On a television show, nine women were asked to turn up for a series of interviews with both male and female interviewers. For half the interviews, each woman wore lipstick but they did not wear it to the other half. The interviewer's attitudes after the experiment quickly became clear - the women wearing red lipstick and using larger lip displays were seen as more interested in themselves and in men's attention, while women with reduced lip displays and muted or pastel colors were seen as more career oriented and businesslike. The women with no lipstick were seen as more serious about work than men but lacking in personal skills. Almost all female interviewers had noticed whether the candidates wore lipstick or not, while only half of the men noticed when women were not wearing it. This means that a woman should wear larger displays of bright red lipsticks for going on dates but smaller, more understated displays for business meetings. If she works in businesses that promote female image, such as clothing, cosmetics and hairdressing, bright displays are seen as positive because they sell female attractiveness.
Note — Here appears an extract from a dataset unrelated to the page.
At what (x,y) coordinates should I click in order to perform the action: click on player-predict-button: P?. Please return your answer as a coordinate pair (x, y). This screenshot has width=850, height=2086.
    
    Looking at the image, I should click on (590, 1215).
The size of a briefcase is linked to perceptions of the status of its owner. Those who carry large, bulging briefcases are thought to do all the work and probably take work home because they are poor time managers. Slim briefcases say that the owner is only concerned with the bottom line and therefore has more status. Always carry a briefcase to one side, preferably in your left hand, which allows you to shake hands smoothly with your right hand without fumbling. If you're a woman, avoid carrying a briefcase and handbag at the same time - you will be perceived as less businesslike and more disorganized. And never use a briefcase as a barrier between you and another person.
Regardless of what type of object or thing we choose to handle, wear or smoke, there are special signals and rituals we display without awareness. The more of these objects we use, the more we signal our intentions or emotions. Learning how to read these signals gives you a second set of body language cues to observe.